**WHAT YOU NEED TO DO**: Print the portion of the Pixman mailing-list thread below that falls between "On Mon, Aug" and "instead of better.", inclusive, with no changes.

**PAGE EXTRACT**:
[Pixman] [PATCH 1/4] pixman-fast-path: Add over_n_8888 fast path (disabled)

Tue Aug 25 05:45:48 PDT 2015

On Mon, Aug 24, 2015 at 7:04 PM, Ben Avison <bavison at riscosopen.org> wrote:
>
> On Mon, 24 Aug 2015 15:20:22 +0100, Oded Gabbay <oded.gabbay at gmail.com> wrote:
>>
>> I tested the patch on POWER8, ppc64le.
>> make check passes, but when I benchmarked the performance using
>> lowlevel-blt-bench over_n_8888, I got far worse results than without
>> this patch (see numbers below).
>> Apparently, the new C fast-path takes precedence over some vmx combine
>> fast-paths, thus making performance worse instead of better.
>
>
> If that's true, it wouldn't be the first time that this issue has arisen.
> Pixman is designed to scan all fast paths (i.e. routines which take
> source, mask and destination images and perform the whole operation
> themselves) irrespective of how well tuned they are for a given platform,
> before it starts looking at iter routines (each of which reads or writes
> only one of source, mask or destination).
>
> Previously, in response to my attempt to work around a case where this
> was happening, Søren wrote:
>>
>> [...] the longstanding problem that pixman sometimes won't
>> pick the fastest code for some operations. In this case the general
>> iter based code will be faster then the C code in pixman-fast-path.c
>> because the iter code will use assembly fetchers.
>> As a result you end up with a bunch of partial reimplementations of
>> general_composite_rect() inside pixman-arm-simd.c.
>> Maybe we need to admit failure and make general_composite_rect()
>> available for other implementations to use. Essentially we would
>> officially provide a way for implementations to say: My iterators are
>> faster than pixman-fast-path.c for these specific operations, so just
>> go directly to general_composite_rect().
>> It's definitely not a pleasant thing to do, but given that nobody is
>> likely to have the time/skill combination required to do the necessary
>> redesign of pixman's fast path system, it might still be preferable to
>> to do this instead of duplicating the code like these patches do.
>> With a setup like that, we could also fix the same issue for the
>> bilinear SSSE3 fetchers and possibly other cases.
>
>
> (ref http://lists.freedesktop.org/archives/pixman/2014-October/003457.html)

**GIVEN INFORMATION**:

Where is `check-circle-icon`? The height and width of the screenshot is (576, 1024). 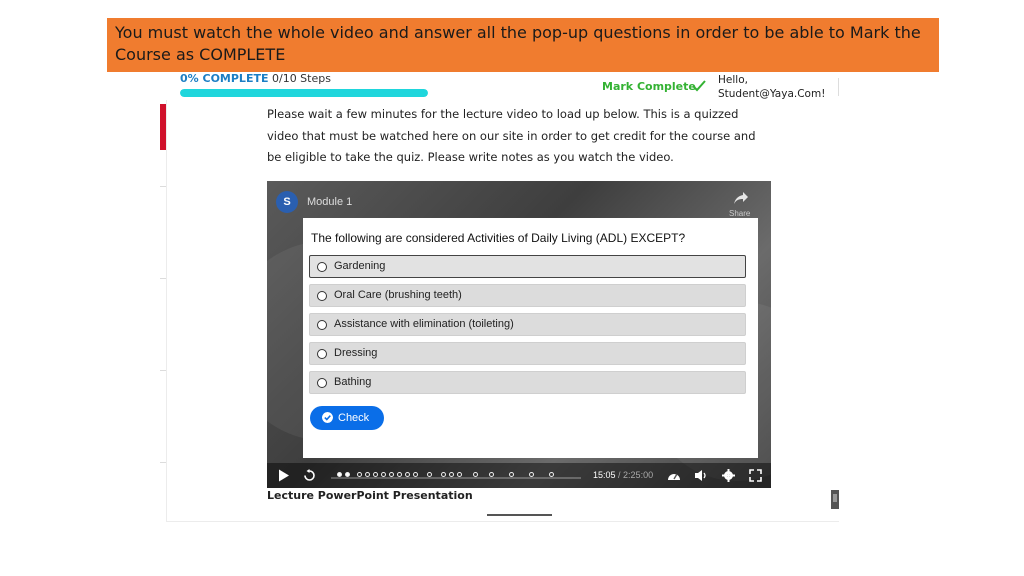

**SOLUTION**:
On Mon, Aug 24, 2015 at 7:04 PM, Ben Avison <bavison at riscosopen.org> wrote:
>
> On Mon, 24 Aug 2015 15:20:22 +0100, Oded Gabbay <oded.gabbay at gmail.com> wrote:
>>
>> I tested the patch on POWER8, ppc64le.
>> make check passes, but when I benchmarked the performance using
>> lowlevel-blt-bench over_n_8888, I got far worse results than without
>> this patch (see numbers below).
>> Apparently, the new C fast-path takes precedence over some vmx combine
>> fast-paths, thus making performance worse instead of better.